How to set up a Neo4j sink connector in Kafka

Introduction

While making my first data stream through Kafka into Neo4j, I found it quite difficult to figure out exactly how to properly set everything up. I'd like to share what I've learned by showing and explaining parts of the docker-compose configuration of a proof of concept that I've made. The proof of concept showcases the power of Neo4j in a food traceability context. The entire docker-compose.yml and Neo4j sink connector configuration can be found here.

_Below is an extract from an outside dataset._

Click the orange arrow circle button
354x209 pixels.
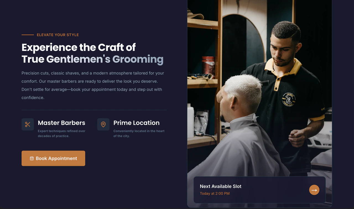(314, 190)
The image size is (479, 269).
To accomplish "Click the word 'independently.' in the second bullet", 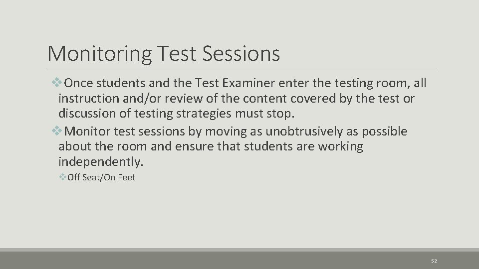I will click(x=100, y=162).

We use this to go over the following topics:

What are all the necessary different Kafka microservices? What are they used for?
How do we set up and configure our Neo4j Sink connector? What are some (personal) best practices for data ingestion into Neo4j?

After this blog post, you will understand how to setup up a Neo4J sink connector for Kafka as we did in our Traceability proof of concept to have all the event messages in Kafka automatically ingested into our Neo4J database.

Kafka: a quick overview

Kafka and Zookeeper

Kafka and Zookeeper are the two microservices that form the basis of every Kafka setup.

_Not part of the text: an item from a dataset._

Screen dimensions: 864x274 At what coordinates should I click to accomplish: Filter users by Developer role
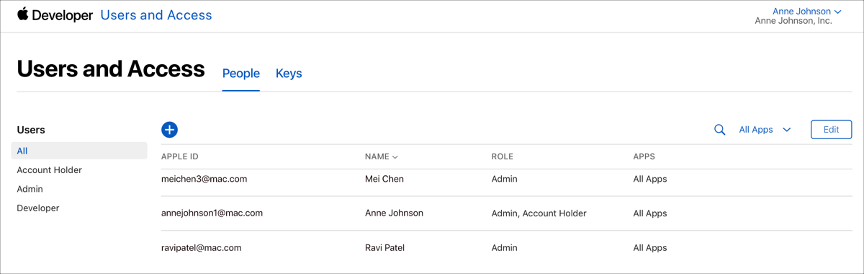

Zookeeper is the distributed consensus manager for the Kafka brokers (these are the container(s) running Kafka). In a production-ready Kafka deployment, there will be multiple brokers running and the data sent to Kafka will be replicated in different brokers, such that data can persist even if a broker goes down. The zookeeper service manages the collaboration between the brokers and ensures the High Availability of the Kafka service.

Even though our example will only use 1 Kafka broker, we still have to spin up zookeeper for it to function (We use docker-compose version 3):

zookeeper:
     image: confluentinc/cp-zookeeper:latest
     environment:
       ZOOKEEPER_CLIENT_PORT: 2181
       ZOOKEEPER_TICK_TIME: 2000

We set 'ZOOKEEPER_CLIENT_PORT: 2181', so we will connect to zookeeper in the internal docker network on zookeeper:2181.

More info on zookeeper can be found here. This will eventually not be relevant anymore as a new consensus protocol (KRaft) for Kafka is in development at the time of writing.

The Kafka container contains our broker. We will be writing messages to and reading messages from the topics in this broker. [More info on topics](https://dattell.com/data-architecture-blog/what-is-a-kafka-topic/.)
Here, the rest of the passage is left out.